## [Your assignment]
Beneath this line are entries. Copy the range from the line with "armin@strassenheim.de (615, 520)" to the line with "For every named target in this 1988×1849", ends included, exactly; leave pictures out.

## [Data under study]
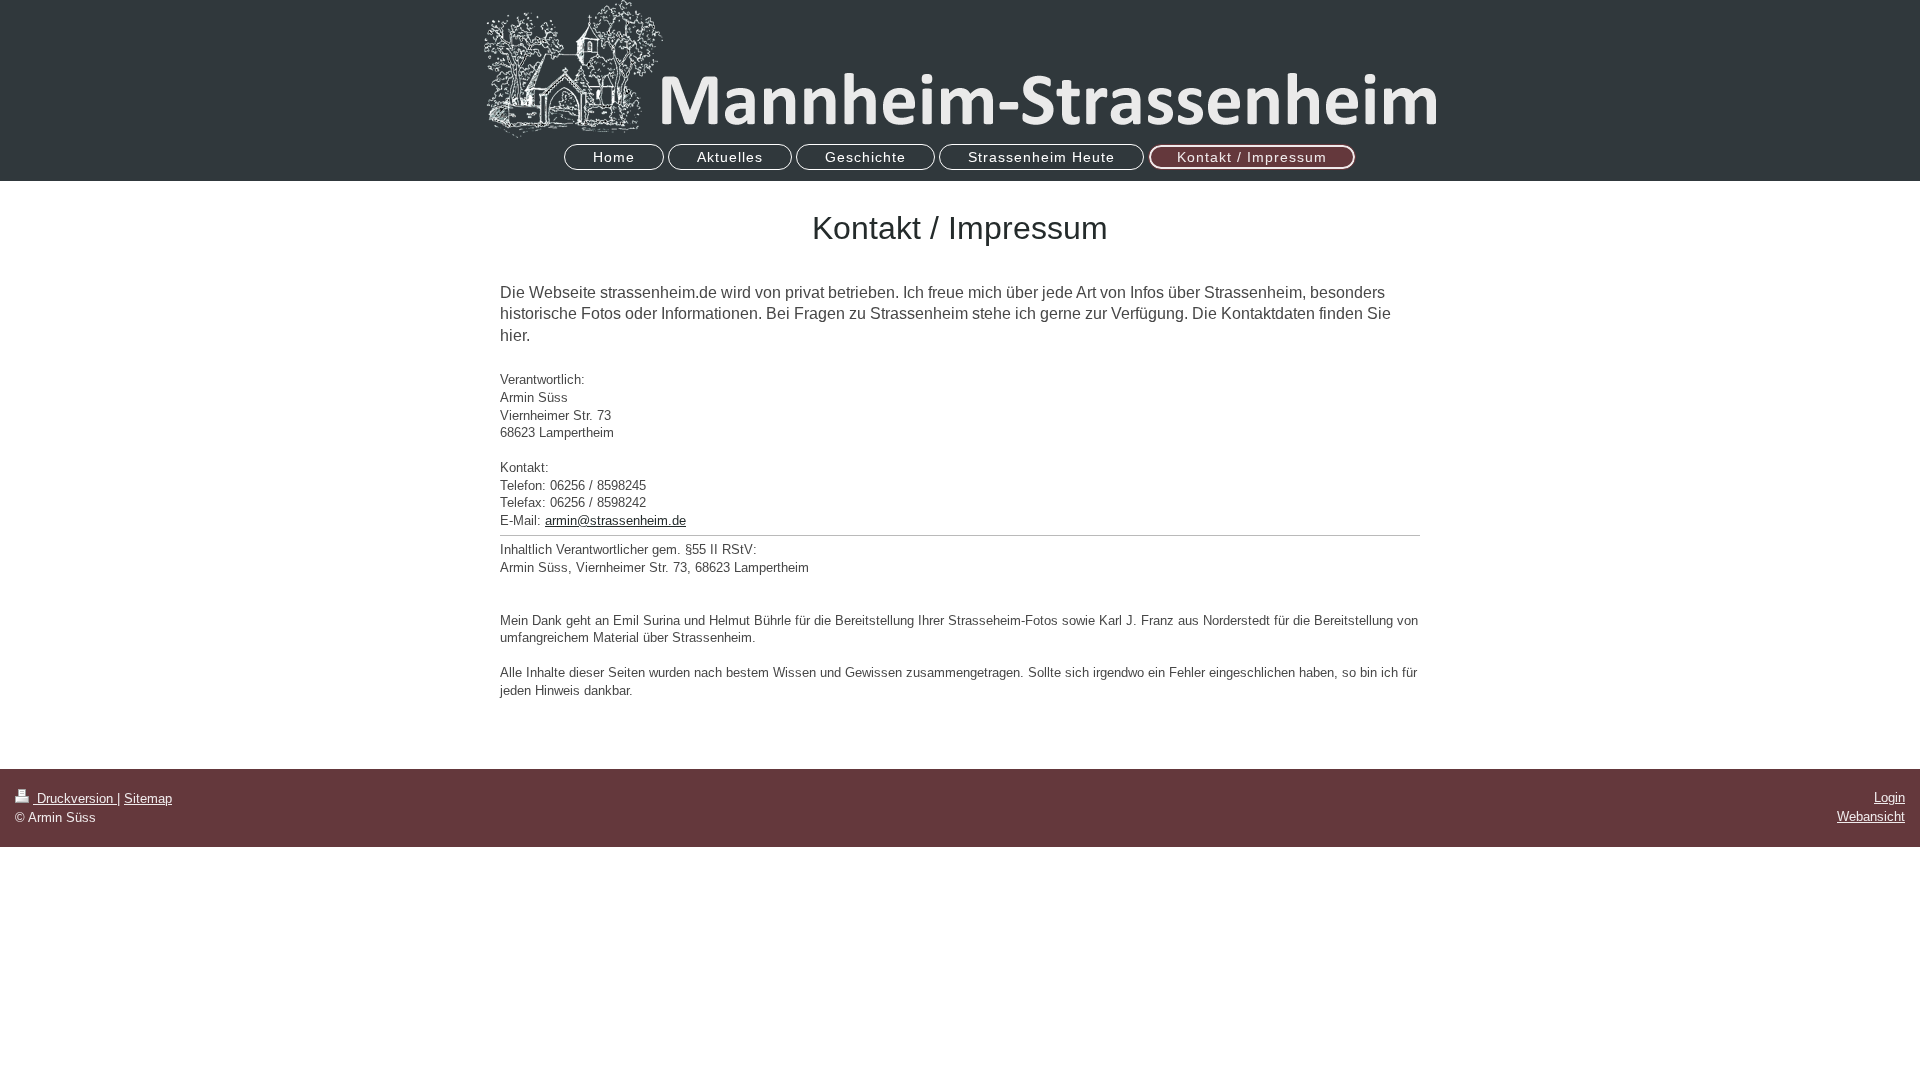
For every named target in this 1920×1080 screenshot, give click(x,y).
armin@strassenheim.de (615, 520)
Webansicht (1871, 816)
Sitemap (148, 798)
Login (1889, 797)
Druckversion (75, 798)
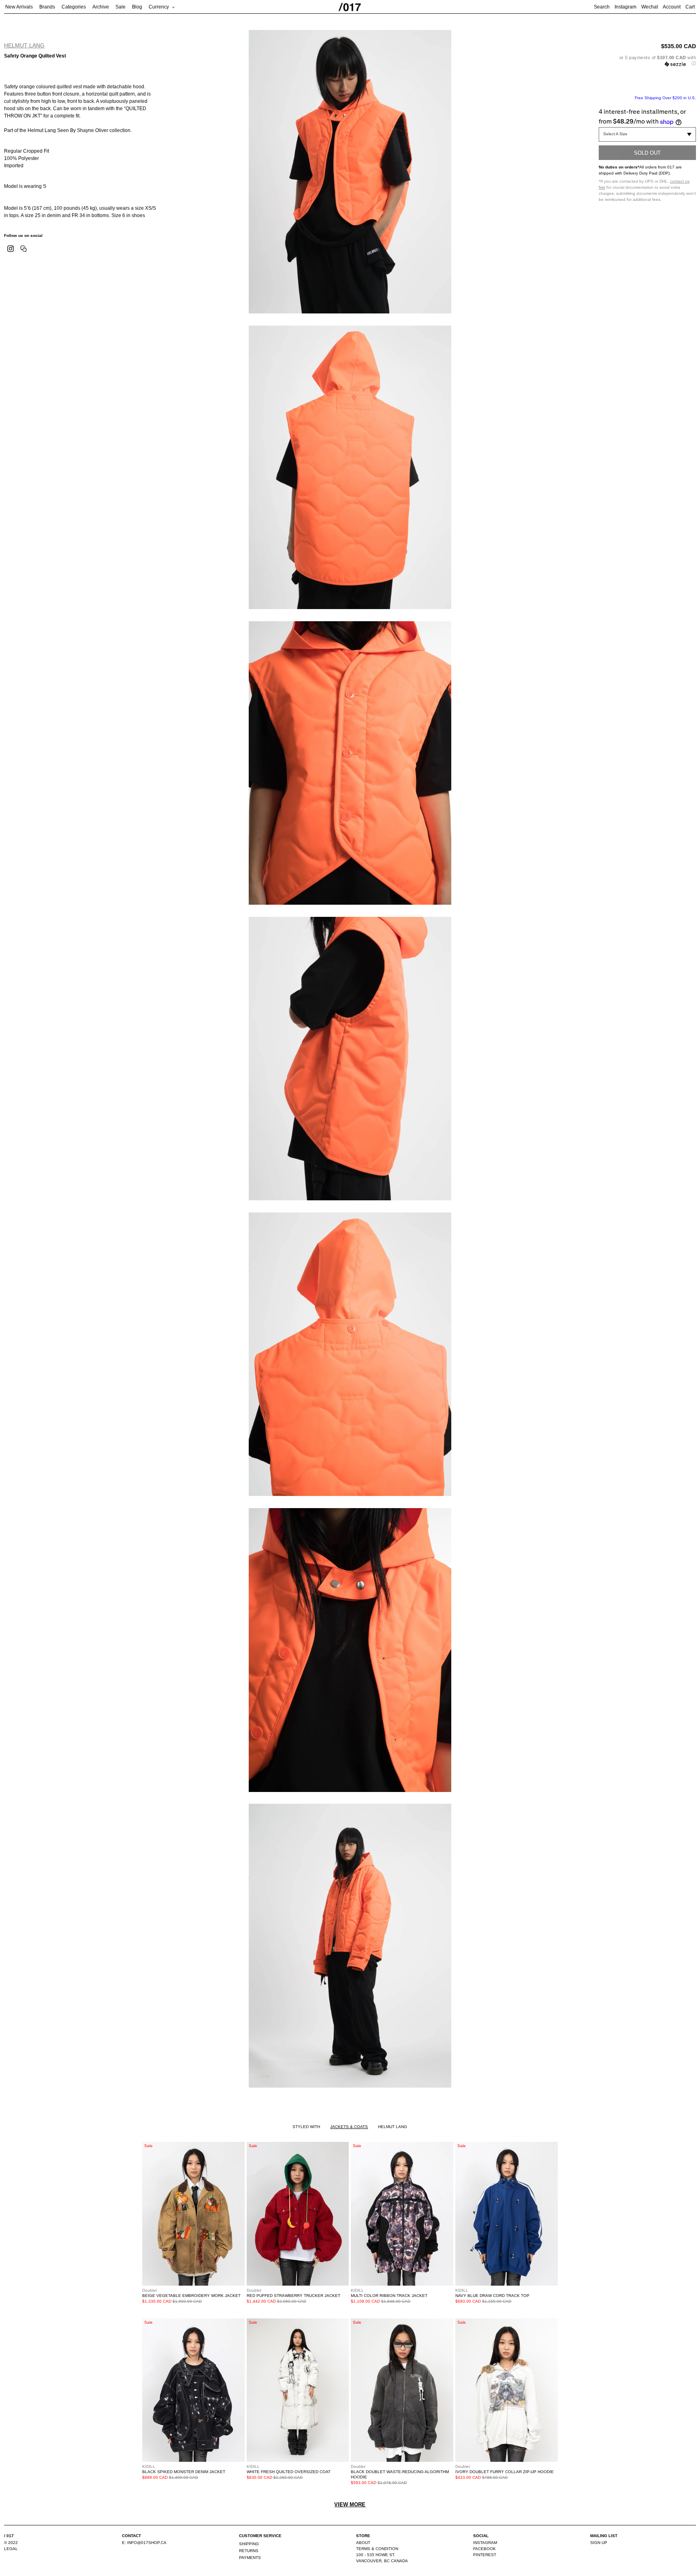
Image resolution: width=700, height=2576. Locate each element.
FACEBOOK (484, 2548)
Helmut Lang (24, 45)
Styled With (306, 2126)
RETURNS (248, 2550)
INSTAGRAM (485, 2542)
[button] (647, 60)
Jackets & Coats (349, 2126)
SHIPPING (249, 2544)
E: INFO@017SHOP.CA (144, 2542)
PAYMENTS (250, 2557)
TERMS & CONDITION (377, 2548)
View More (349, 2504)
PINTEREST (484, 2555)
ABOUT (363, 2542)
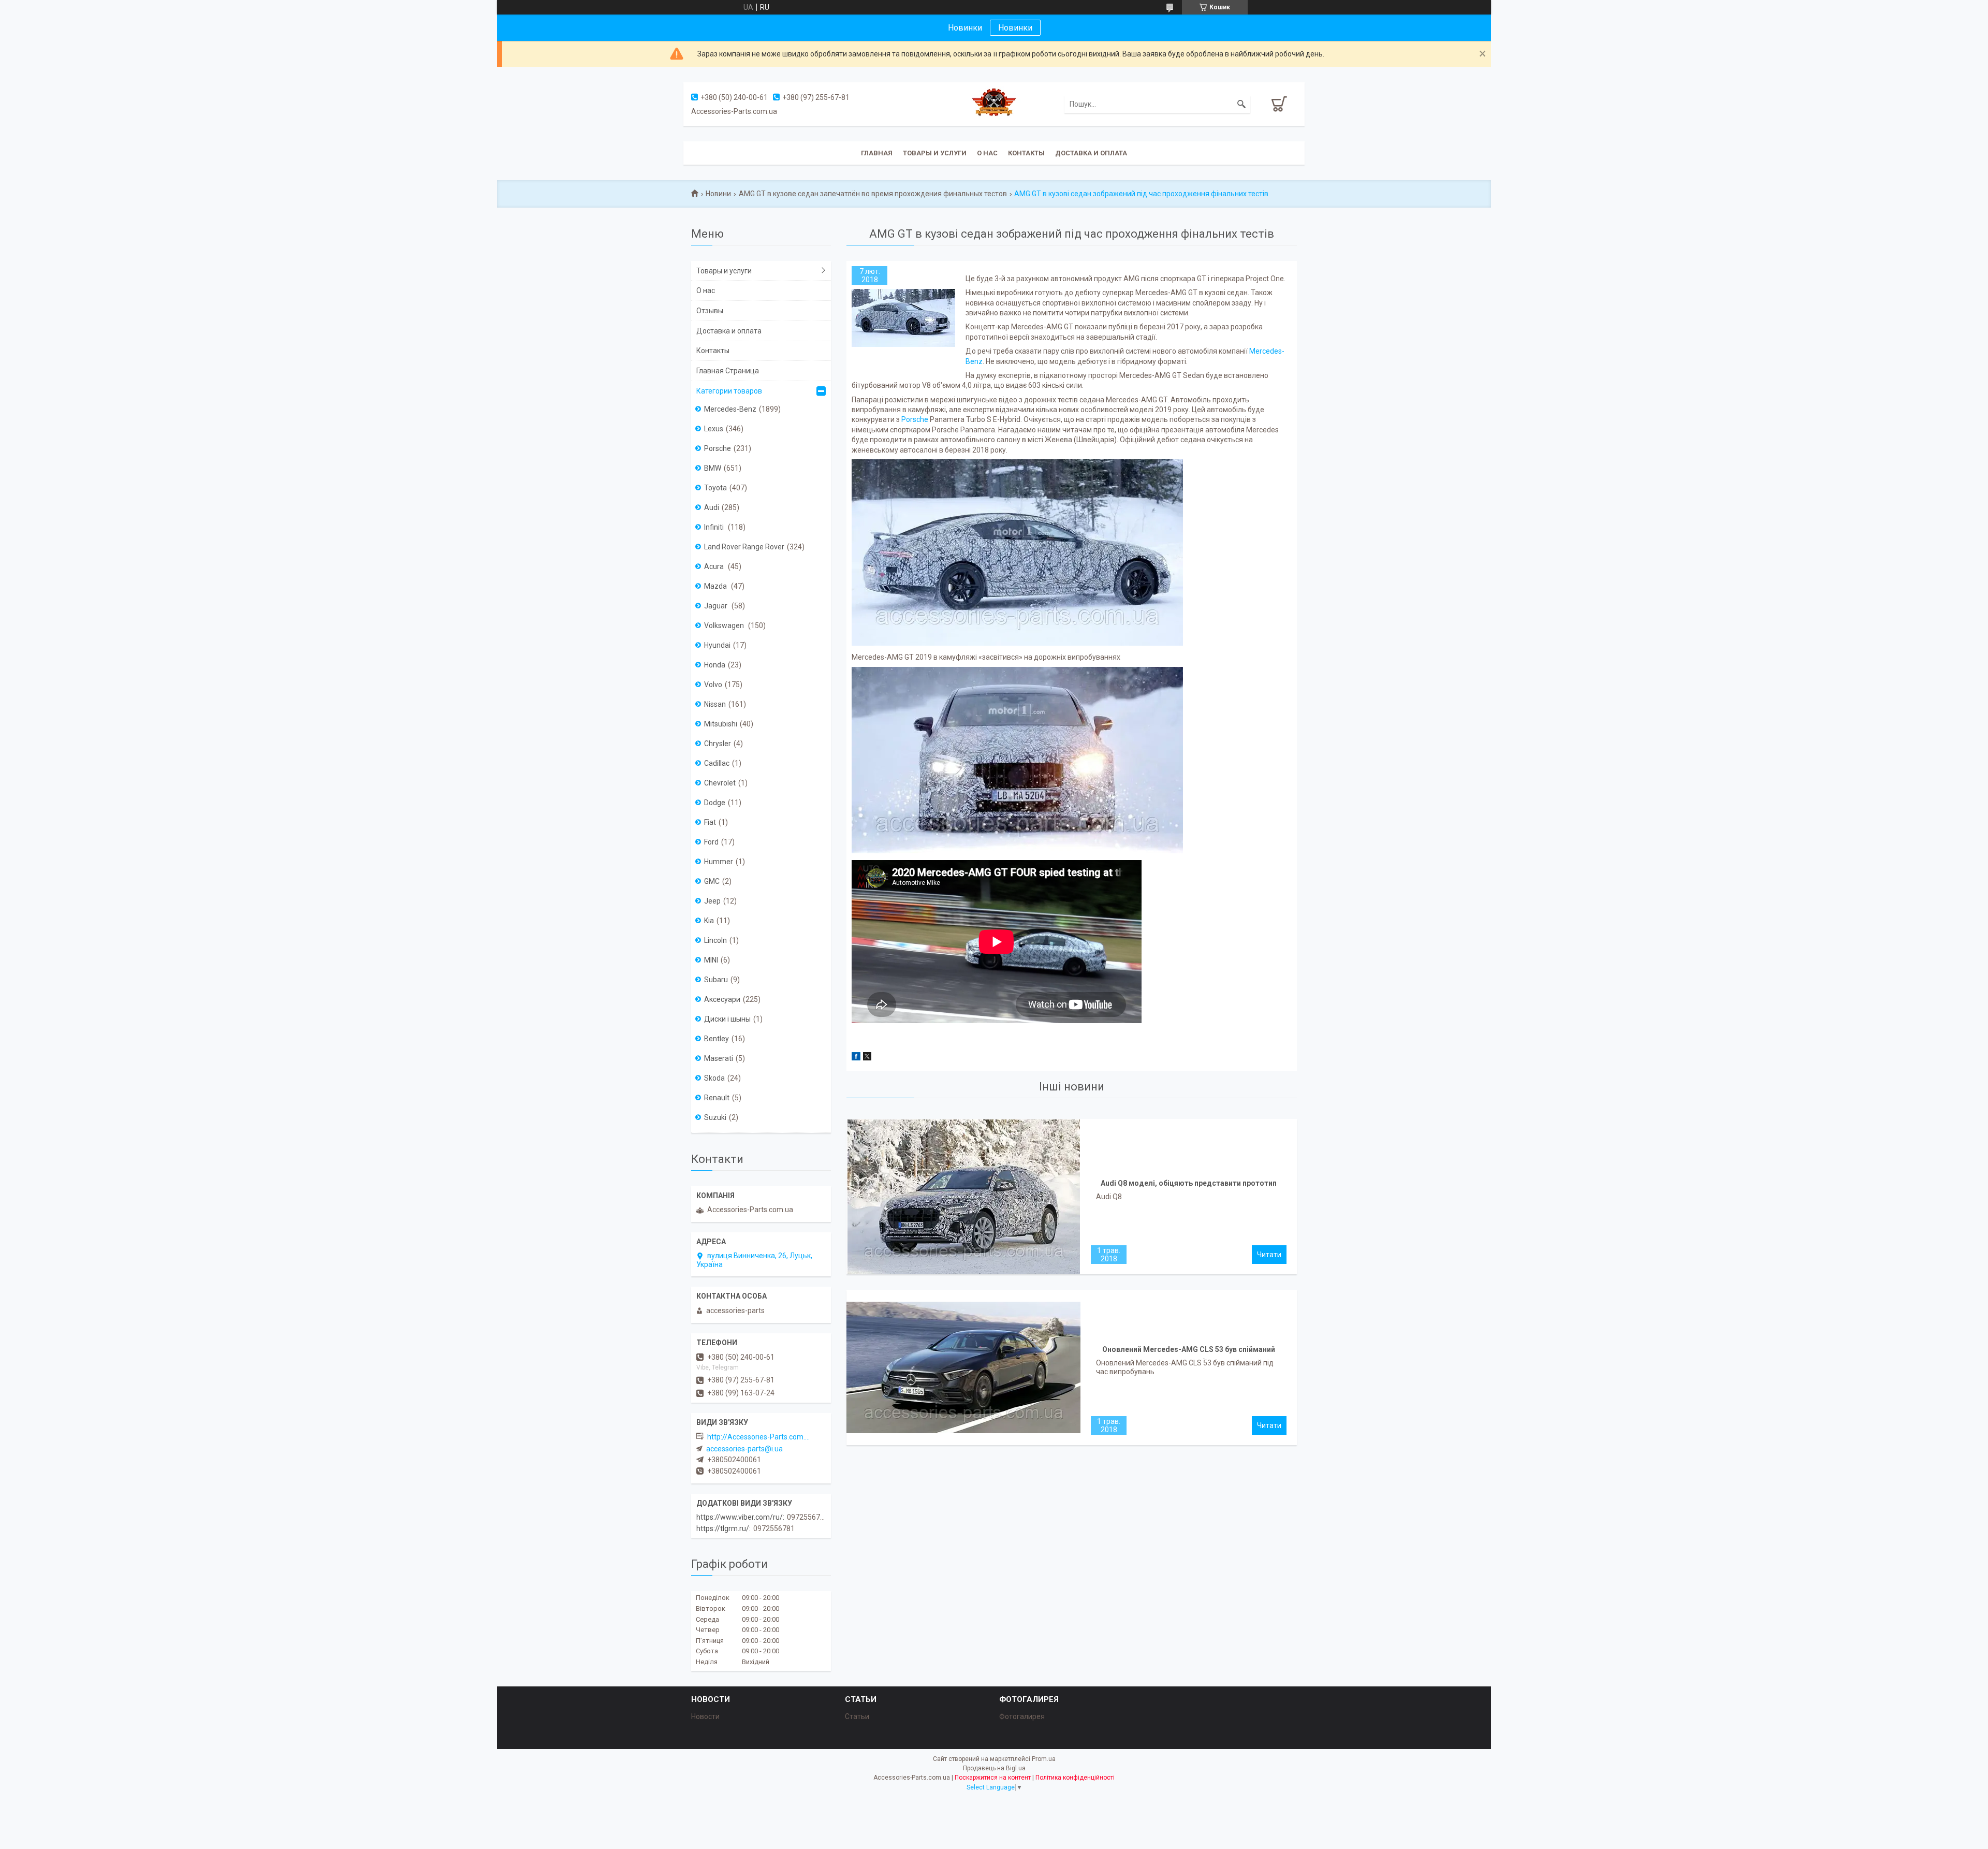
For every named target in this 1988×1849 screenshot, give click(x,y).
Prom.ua (1044, 1759)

## [Exercise output]
armin@strassenheim.de (615, 520)
Webansicht (1871, 816)
Sitemap (148, 798)
Login (1889, 797)
Druckversion (75, 798)
Image resolution: width=700, height=2576. Locate each element.
FACEBOOK (484, 2548)
Helmut Lang (24, 45)
Styled With (306, 2126)
RETURNS (248, 2550)
INSTAGRAM (485, 2542)
[button] (647, 60)
Jackets & Coats (349, 2126)
SHIPPING (249, 2544)
E: INFO@017SHOP.CA (144, 2542)
PAYMENTS (250, 2557)
TERMS & CONDITION (377, 2548)
View More (349, 2504)
PINTEREST (484, 2555)
ABOUT (363, 2542)
For every named target in this 1988×1849 screenshot, give click(x,y).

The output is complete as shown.